Although the results of this study are of great interest, questions remain that pose exciting possibilities. One of the inherent limitations of clinical research in rare genetic disorders is the relatively small number of patients with heterogeneous phenotypes. Although all patients enrolled in this study fulfilled diagnostic criteria, as set out by the 2010 International Task Force, a proportion of patients had genetic variants in desmoplakin (DSP), TMEM43. and phospholamban (PLN), all of which have a higher prevalence of left ventricular dysfunction, although interestingly none of these patients was in the transplant group. It is therefore important we compare like with like to maximize the interpretability and implementation of the results in clinical management.

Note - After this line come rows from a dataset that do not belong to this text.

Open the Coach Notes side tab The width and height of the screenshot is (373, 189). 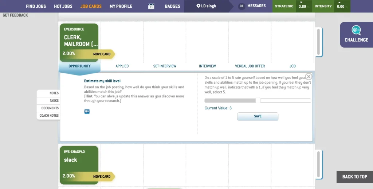(x=49, y=116)
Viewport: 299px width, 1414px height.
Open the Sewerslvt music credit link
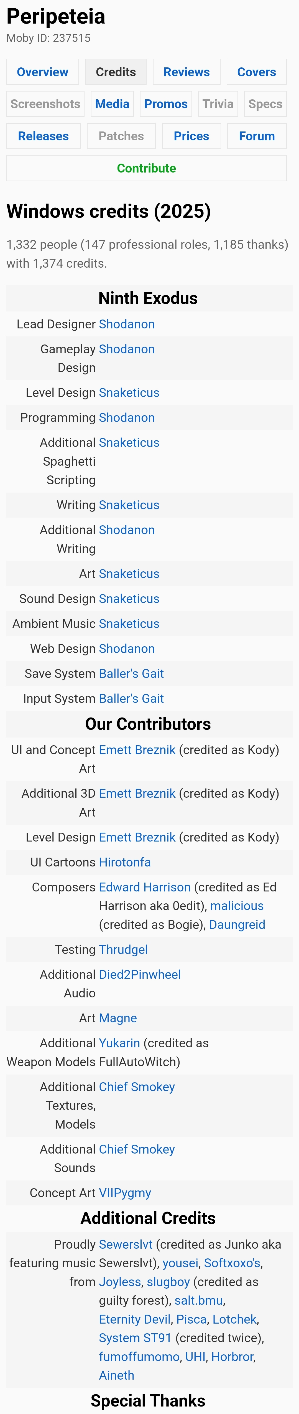click(126, 1244)
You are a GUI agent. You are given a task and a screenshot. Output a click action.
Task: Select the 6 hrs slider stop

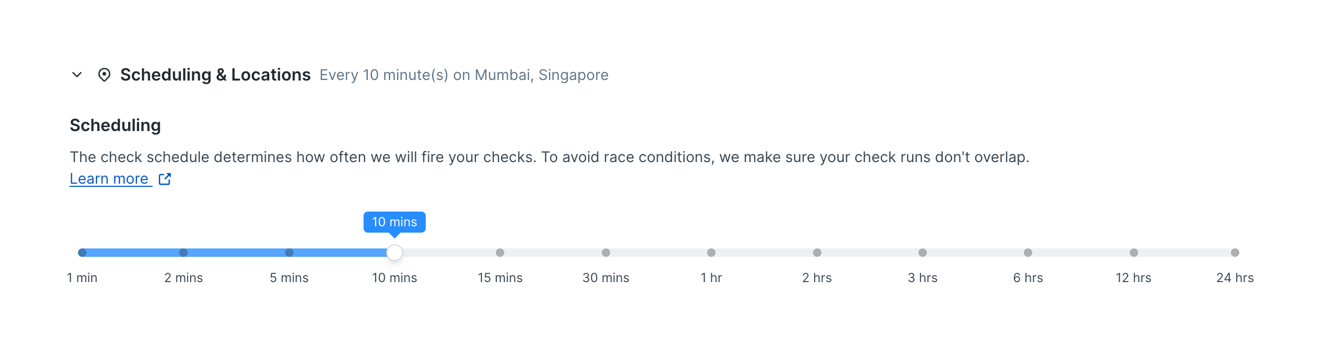tap(1028, 253)
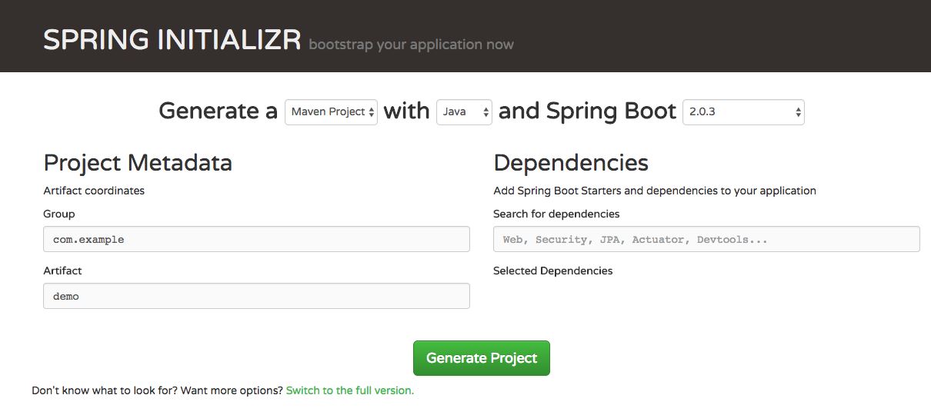The height and width of the screenshot is (415, 931).
Task: Expand the Java language dropdown
Action: coord(464,112)
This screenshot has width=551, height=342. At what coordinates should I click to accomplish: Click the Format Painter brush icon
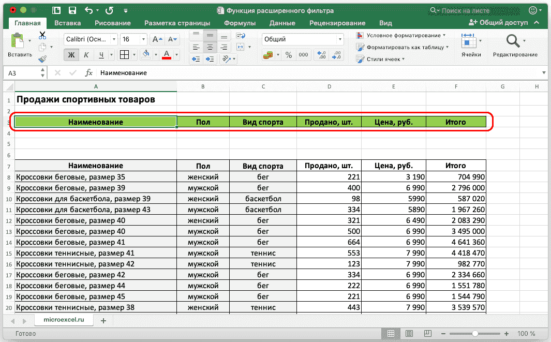point(42,59)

The small number of patients included, the varied use of CPET method, and the lack of serial testing in most patients again limit interpretation of the results. Well‐designed prospective studies incorporating larger numbers of phenotypically homogeneous patients will hopefully begin to answer these questions, and also further elucidate the fundamental mechanisms whereby abnormalities of right ventricular functional reserve and ventricular‐pulmonary vascular coupling combined with deleterious effects on left ventricular mechanics lead to an overall decline in cardiovascular performance in ARVC. The beneficial downstream effect of disease recognition, cascade screening, risk stratification, and detailed arrhythmia management in ARVC has been evolution of an older population exposed to the longer‐term risks of cardiomyopathy and heart failure, and this is therefore an important step to better define the natural history and maximize patient care in the longer‐term.

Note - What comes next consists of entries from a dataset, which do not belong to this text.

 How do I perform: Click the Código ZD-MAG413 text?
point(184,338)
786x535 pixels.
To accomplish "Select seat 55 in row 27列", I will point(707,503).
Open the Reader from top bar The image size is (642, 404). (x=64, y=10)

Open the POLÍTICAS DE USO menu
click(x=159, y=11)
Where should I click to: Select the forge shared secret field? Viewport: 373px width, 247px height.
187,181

Members of the medical community involved in the investigation of ARVC from its initial description to the current era have a long‐established track record of collaborative research through multicenter studies and registries. The serial use of CPET in a prospective and structured manner across multiple centers, enrolling sufficient patients at a relatively early stage in their clinical course, will hopefully allow presymptomatic identification of those at risk of subsequent heart failure, with the timely employment of appropriate management. Such a study would be a welcome and valuable addition to our understanding of this fascinating disease.
In clinical research, the key to obtaining a meaningful assessment of human physiological features and their association with different diseases is measuring the right things in the right people at the right time. Therefore, like Don Fabrizio, we need to be cognizant that life starts to ebb away long before the onset of clinical symptoms, such that we need mechanisms by which we can identify and intervene on the physiological changes that precede clinical heart failure in ARVC, in the hope we can slow the grains of sand turning to a tumultuous ocean.
Sources of Funding
The Inherited Cardiac Arrhythmia Program is generously supported by the Mannion and Roberts families.
Disclosures
Dr Abrams served as a Consultant for Audentes Therapeutics.
(J Am Heart Assoc. 2020;9:e015702 DOI: 10.1161/JAHA.119.015702.)
The opinions expressed in this article are not necessarily those of the editors or of the American Heart Association.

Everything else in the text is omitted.